台枠107に波板60及びフロアパン70が配置されたあと、これらの上面には吸熱層や断熱層が配設され、さらにその上には例えば合成樹脂からなる床板、さらに床板の上面に例えばゴム製の表面シート(敷材)が積層される。
[各構成の効果]
以上のように、本実施の形態に係る鉄道車両は、車両長手方向に延在する一対の側梁と、各側梁の車両長手方向端部において、車両幅方向に延在する端梁と、端梁よりも車両長手方向内方に位置し、車両幅方向に延在するとともに、台車に載置される枕梁と、端梁と枕梁の間に位置し、車両長手方向に延在する中梁と、枕梁よりも車両長手方向内方に位置し、車両幅方向に延在する複数の横梁と、横梁の上面に固定され、枕梁に対して車両長手方向に変位可能な波板とを備える。
かかる構成によれば、波板は枕梁に対して変位可能に設けられているため、台枠から波板に作用する車端圧縮荷重を低減することができ、波板が座屈したり永久変形したりすることを防ぐことができる。また、本実施形態に係る鉄道車両は、車端圧縮荷重による力が波板にかかりにくい構造であるため、波板の板厚や波高を大きくする必要がない。そのため、波板の板厚をスポット溶接可能な程度にまで薄く形成することができ、また波高も小さく抑えて車内空間を広くすることができる。さらに、本実施形態に係る鉄道車両は、台枠に波板が固定されているため、車体に作用するねじり荷重に対しても十分な剛性を確保することができる。

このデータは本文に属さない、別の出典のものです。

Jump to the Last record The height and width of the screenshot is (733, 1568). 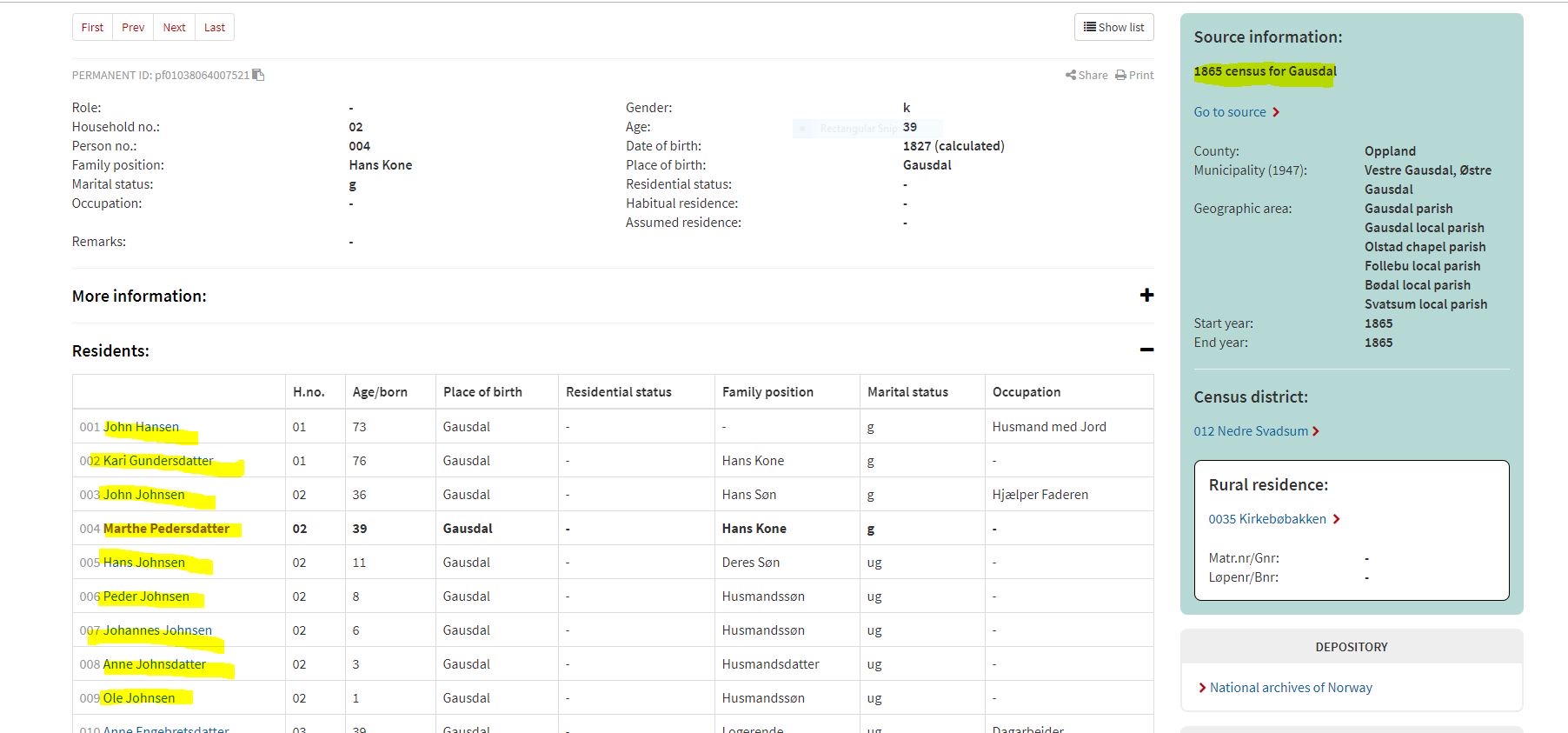[x=215, y=27]
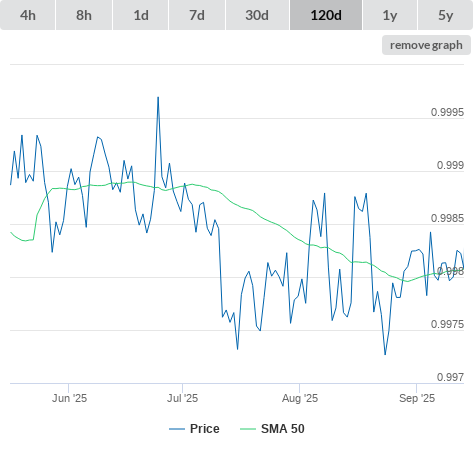
Task: Select the active 120d tab
Action: 326,15
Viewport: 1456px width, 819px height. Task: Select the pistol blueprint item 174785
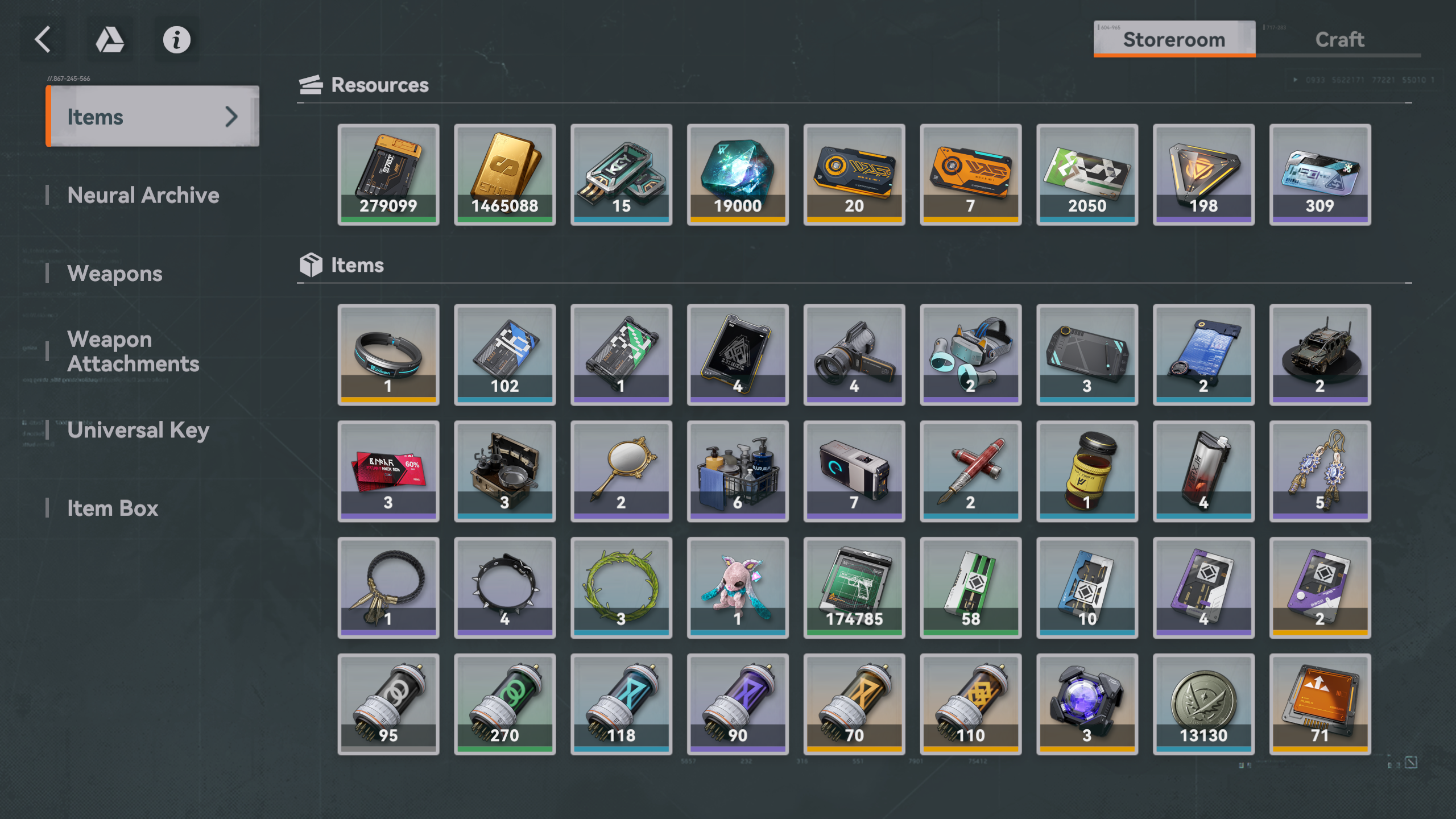(854, 588)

また、上記構成に加えて、本実施の形態に係る鉄道車両において、横梁は、波板と接合される上面部と、上面部と離間する下面部とを有し、上面部の車両長手方向の長さが、下面部の車両長手方向の長さよりも大きくてもよい。この構成により、横梁の上面部と波板との接合を、各横梁において車両長手方向に少なくとも2点でスポット溶接できるので、波板部の強度を向上させることができる。

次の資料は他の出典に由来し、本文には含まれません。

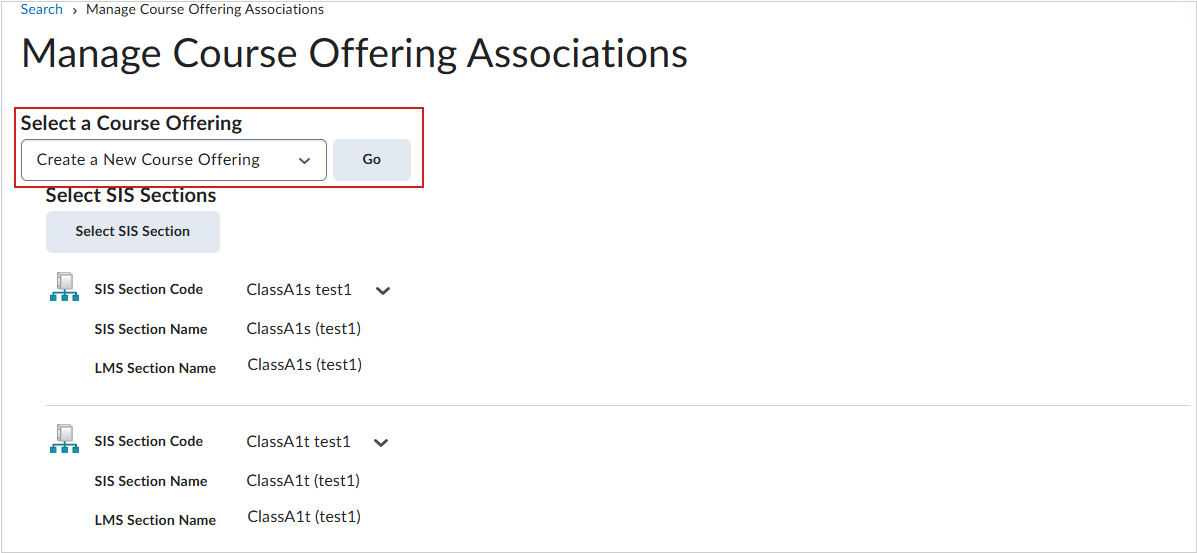Click the ClassA1s section icon
The width and height of the screenshot is (1197, 553).
pyautogui.click(x=64, y=287)
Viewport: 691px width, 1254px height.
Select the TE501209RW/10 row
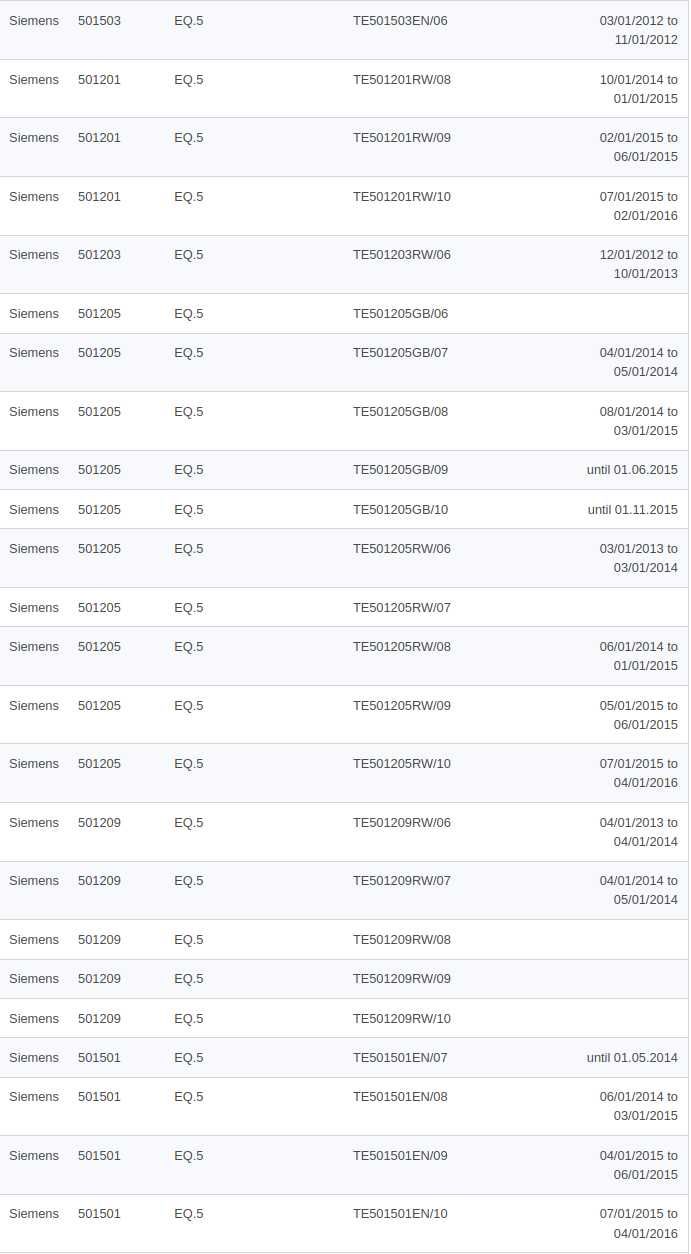pos(344,1018)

また、上記構成に加えて、本実施の形態に係る鉄道車両において、波板は、横梁の上面に固定され、かつ枕梁と非接触であってもよい。この構成により、大きな車端圧縮荷重が作用しても、枕梁から波板に作用する当該荷重を防止することができる。
また、上記構成に加えて、本実施の形態に係る鉄道車両において、波板は、その車両長手方向端部が、各枕梁よりも車両長手方向内方となる位置に配置されてもよい。この構成により、波板は枕梁より車両長手方向内方に配置されるので、枕梁に伝わった車端圧縮荷重が波板に作用することを防止することができる。また、台枠に作用した車端圧縮荷重は、両端に配置された側梁に振り分けられ、さらに側構体に分散されるので、波板に作用する車端圧縮荷重を大幅に低減することができる。

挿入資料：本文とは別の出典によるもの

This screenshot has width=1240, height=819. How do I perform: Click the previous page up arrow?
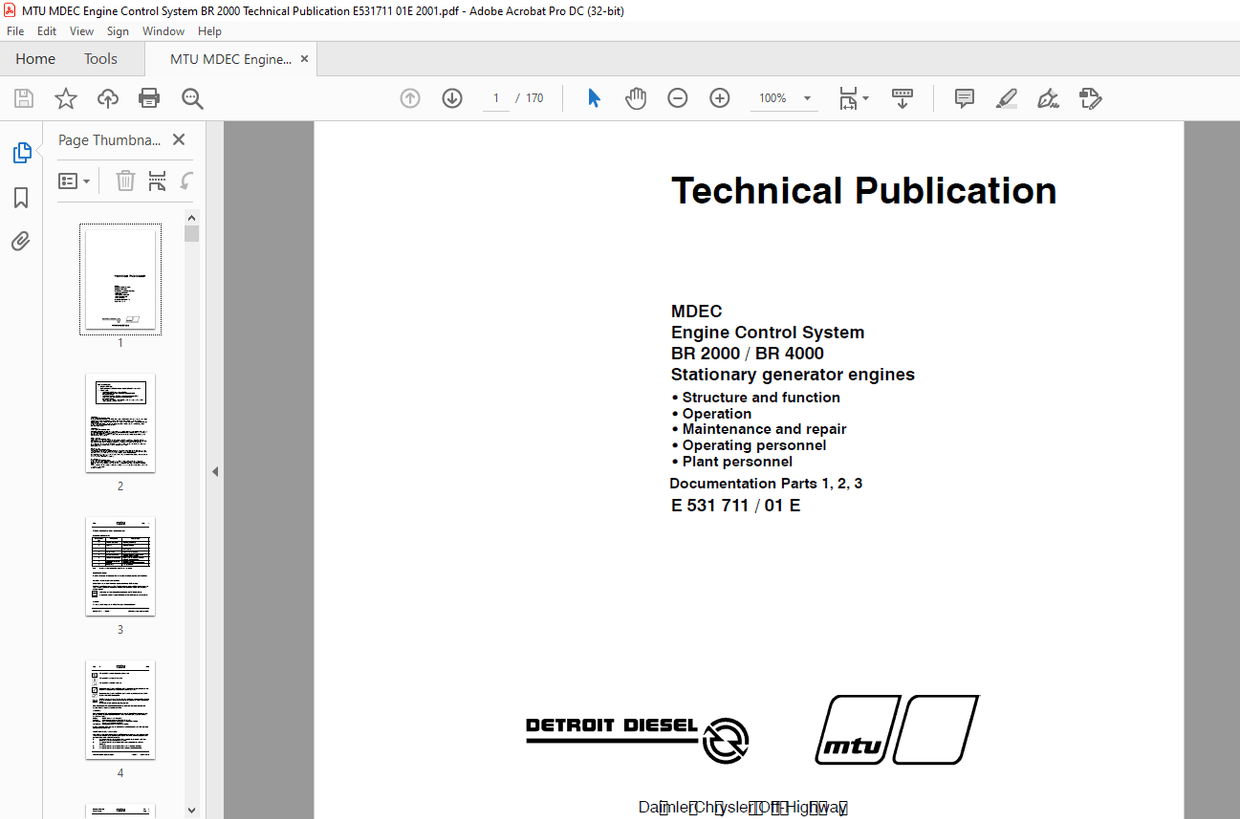(x=410, y=98)

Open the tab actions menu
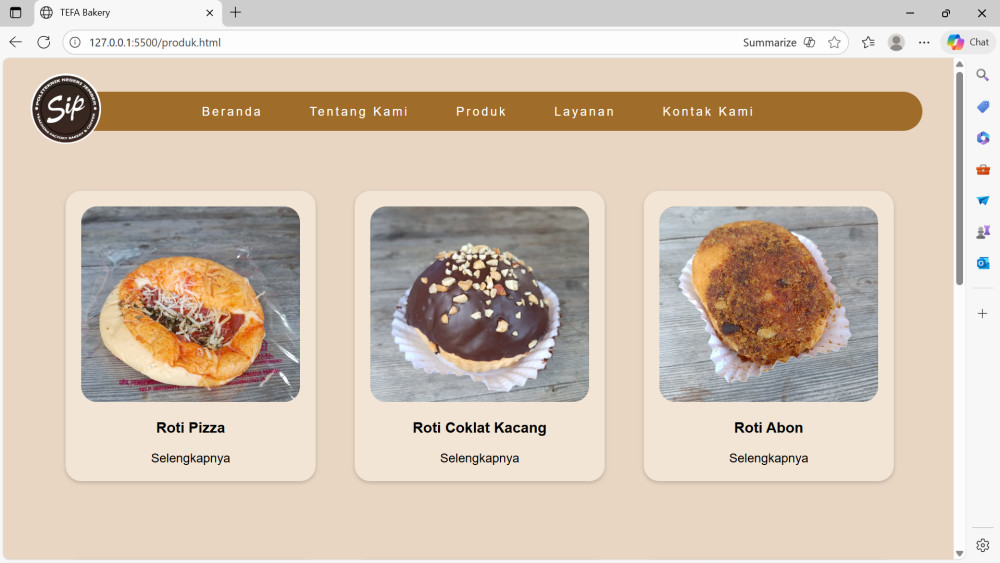pos(15,13)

また、上記構成に加えて、本実施の形態に係る鉄道車両は、枕梁と波板の車両長手方向端部との間にフロアパンをさらに備えてもよい。また、本実施の形態に係る鉄道車両は、枕梁から車両長手方向内方に向けて、第1のフロアパンと、横梁と、第2のフロアパンとが順に配置されてもよい。この構成により、台車からの騒音が最も車内に伝わりやすい位置に配置されたフロアパンに防音材等を敷き詰めることができるため、効率よく騒音を低減させることができる。なお、このフロアパンは剛性が低いため、車端圧縮荷重が枕梁からフロアパンを介して波板に伝わることはほとんどない。特に、枕梁から車両長手方向に沿って順に、第1のフロアパンと横梁と第2のフロアパンと波板とが配置されるので、枕梁からの距離を確保することができる。これにより、波板に作用する車端圧縮荷重を防止することができる。
以上、本発明の一実施形態について図を参照して説明したが、具体的な構成はこれらの実施形態に限られるものではなく、この発明の要旨を逸脱しない範囲の設計の変更等があっても本発明に含まれる。
本発明に係る鉄道車両は、大きな車端圧縮荷重に耐えることができるため、鉄道車両の技術分野において有益である。
10 側梁
20 端梁
30 枕梁
40 中梁
50 横梁
60 波板
70 フロアパン
80 波板部
90 フロアパン部
100 鉄道車両
102 台車
103 車両本体

Claims (8)

  1. 車両長手方向に延在する一対の側梁と、
    各前記側梁の車両長手方向端部において、車両幅方向に延在する端梁と、
    前記端梁よりも車両長手方向内方に位置し、車両幅方向に延在するとともに、台車に載置される枕梁と、
    前記端梁と前記枕梁の間に位置し、車両長手方向に延在する中梁と、
    前記枕梁よりも車両長手方向内方に位置し、車両幅方向に延在する複数の横梁と、
    前記横梁の上面に固定され、前記枕梁に対して車両長手方向に変位可能な波板と、を備える、鉄道車両。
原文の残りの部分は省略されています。